**Input**
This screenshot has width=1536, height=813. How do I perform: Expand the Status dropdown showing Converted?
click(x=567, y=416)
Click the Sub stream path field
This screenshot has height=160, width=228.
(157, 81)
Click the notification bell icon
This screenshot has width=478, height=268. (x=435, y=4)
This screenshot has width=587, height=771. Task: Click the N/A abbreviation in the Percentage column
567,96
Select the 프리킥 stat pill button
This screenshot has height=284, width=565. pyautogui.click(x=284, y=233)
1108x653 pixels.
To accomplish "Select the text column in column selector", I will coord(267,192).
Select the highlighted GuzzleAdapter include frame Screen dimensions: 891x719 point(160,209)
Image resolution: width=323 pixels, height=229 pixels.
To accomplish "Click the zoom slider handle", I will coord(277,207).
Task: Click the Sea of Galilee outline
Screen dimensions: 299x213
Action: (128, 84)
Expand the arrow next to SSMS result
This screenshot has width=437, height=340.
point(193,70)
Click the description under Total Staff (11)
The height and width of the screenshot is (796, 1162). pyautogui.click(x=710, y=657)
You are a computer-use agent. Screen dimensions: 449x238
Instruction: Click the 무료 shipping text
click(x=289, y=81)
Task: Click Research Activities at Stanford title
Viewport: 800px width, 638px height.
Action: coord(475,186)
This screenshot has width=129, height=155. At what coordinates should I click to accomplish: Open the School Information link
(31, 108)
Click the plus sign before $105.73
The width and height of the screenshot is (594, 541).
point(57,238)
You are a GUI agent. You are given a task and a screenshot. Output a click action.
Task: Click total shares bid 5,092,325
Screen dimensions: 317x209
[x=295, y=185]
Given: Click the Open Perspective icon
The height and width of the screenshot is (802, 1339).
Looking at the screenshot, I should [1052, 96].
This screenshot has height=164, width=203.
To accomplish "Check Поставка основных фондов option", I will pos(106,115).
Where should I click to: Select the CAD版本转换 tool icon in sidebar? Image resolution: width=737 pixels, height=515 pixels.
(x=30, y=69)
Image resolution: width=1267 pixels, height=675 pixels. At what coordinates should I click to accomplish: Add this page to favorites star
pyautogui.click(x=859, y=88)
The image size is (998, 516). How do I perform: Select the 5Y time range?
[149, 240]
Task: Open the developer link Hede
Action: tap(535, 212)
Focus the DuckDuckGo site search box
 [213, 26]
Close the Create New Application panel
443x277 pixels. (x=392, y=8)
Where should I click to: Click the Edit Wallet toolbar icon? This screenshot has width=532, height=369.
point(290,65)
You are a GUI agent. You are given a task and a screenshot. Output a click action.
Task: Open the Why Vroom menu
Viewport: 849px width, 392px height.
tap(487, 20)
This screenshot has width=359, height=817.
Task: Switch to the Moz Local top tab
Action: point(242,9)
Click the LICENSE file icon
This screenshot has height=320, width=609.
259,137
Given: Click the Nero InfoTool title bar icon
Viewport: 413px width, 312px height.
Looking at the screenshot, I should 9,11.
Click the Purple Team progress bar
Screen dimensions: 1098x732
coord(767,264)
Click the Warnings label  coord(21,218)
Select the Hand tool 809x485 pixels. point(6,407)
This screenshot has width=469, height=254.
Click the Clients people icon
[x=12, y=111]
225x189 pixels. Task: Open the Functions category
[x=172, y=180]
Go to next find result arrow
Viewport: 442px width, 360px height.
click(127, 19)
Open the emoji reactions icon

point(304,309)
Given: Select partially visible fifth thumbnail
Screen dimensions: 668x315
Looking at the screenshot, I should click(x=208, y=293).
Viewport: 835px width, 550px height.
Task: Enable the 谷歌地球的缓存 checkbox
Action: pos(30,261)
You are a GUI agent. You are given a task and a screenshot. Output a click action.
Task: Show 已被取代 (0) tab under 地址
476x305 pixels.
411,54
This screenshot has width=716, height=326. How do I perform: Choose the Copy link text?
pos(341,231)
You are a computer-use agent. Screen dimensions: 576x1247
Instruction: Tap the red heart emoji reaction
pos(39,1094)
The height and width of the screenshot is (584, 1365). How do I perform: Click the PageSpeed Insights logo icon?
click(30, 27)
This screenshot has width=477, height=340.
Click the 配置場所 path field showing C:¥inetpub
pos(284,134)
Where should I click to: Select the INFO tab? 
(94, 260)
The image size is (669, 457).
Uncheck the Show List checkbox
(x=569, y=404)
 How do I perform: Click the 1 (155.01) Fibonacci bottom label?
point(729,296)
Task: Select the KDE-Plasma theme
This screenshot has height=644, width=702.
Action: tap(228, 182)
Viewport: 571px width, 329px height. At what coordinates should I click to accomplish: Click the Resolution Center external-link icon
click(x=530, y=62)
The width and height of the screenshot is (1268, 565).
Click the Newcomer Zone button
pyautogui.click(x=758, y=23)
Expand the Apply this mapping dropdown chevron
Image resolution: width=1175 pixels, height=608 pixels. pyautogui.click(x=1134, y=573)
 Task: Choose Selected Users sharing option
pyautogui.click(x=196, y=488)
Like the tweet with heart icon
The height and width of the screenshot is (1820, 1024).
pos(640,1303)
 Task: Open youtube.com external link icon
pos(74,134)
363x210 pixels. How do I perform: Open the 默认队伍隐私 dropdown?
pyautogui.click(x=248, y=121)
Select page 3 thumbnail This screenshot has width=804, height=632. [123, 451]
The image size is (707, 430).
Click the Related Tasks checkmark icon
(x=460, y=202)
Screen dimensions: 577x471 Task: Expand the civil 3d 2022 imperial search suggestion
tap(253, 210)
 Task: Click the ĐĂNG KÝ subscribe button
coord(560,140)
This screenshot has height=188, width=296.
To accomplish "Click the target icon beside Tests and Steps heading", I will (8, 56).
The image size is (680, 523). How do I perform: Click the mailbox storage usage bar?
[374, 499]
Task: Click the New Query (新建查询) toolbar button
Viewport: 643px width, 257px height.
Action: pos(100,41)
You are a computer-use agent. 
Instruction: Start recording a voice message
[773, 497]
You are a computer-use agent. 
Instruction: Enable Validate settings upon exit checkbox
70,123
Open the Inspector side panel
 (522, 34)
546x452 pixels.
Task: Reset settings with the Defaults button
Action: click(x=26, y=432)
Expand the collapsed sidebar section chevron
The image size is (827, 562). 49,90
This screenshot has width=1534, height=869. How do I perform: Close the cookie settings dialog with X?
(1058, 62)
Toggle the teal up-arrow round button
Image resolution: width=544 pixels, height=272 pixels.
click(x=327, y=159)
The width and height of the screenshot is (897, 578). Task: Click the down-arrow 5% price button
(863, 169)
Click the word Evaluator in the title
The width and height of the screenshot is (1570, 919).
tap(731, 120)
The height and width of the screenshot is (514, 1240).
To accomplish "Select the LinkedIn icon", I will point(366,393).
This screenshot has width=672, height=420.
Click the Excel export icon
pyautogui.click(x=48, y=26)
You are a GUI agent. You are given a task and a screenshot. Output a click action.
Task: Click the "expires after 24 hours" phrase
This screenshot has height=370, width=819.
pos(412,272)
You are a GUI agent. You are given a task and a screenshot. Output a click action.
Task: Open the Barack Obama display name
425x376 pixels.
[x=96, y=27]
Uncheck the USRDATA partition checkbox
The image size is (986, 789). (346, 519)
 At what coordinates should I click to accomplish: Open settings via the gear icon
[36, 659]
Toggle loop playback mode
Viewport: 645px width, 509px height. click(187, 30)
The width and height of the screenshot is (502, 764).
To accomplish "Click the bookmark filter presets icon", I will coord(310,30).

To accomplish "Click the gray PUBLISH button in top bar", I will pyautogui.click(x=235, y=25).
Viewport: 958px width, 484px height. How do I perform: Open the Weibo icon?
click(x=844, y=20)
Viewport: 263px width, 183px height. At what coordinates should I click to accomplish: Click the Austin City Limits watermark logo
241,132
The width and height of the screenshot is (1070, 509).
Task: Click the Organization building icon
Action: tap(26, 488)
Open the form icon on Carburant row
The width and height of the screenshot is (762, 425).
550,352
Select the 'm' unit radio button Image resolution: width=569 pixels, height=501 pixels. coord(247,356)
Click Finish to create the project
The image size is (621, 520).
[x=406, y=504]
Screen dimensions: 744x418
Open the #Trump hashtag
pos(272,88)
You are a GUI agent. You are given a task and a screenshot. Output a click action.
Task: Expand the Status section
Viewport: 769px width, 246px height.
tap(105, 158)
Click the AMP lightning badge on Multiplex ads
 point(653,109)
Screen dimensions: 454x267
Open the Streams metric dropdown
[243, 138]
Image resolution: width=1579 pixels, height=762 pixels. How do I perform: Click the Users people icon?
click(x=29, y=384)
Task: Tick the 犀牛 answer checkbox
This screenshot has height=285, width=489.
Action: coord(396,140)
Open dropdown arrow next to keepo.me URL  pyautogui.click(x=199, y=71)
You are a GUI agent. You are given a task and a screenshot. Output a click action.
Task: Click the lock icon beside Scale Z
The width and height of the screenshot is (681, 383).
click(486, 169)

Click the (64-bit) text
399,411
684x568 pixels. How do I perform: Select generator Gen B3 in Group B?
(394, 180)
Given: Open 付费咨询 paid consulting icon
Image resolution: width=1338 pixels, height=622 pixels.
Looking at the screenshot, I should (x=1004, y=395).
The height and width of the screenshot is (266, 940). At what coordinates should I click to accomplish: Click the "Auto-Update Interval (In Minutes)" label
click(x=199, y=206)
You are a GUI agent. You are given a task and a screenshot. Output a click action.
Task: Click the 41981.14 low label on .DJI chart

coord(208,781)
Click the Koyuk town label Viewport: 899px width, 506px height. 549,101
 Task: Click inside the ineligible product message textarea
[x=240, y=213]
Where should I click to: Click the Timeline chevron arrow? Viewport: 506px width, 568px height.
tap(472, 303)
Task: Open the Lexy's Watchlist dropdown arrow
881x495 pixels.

**Instructions to follow**
How many of the lines above contain the string "will"? Give the count alone.

**Worked solution**
7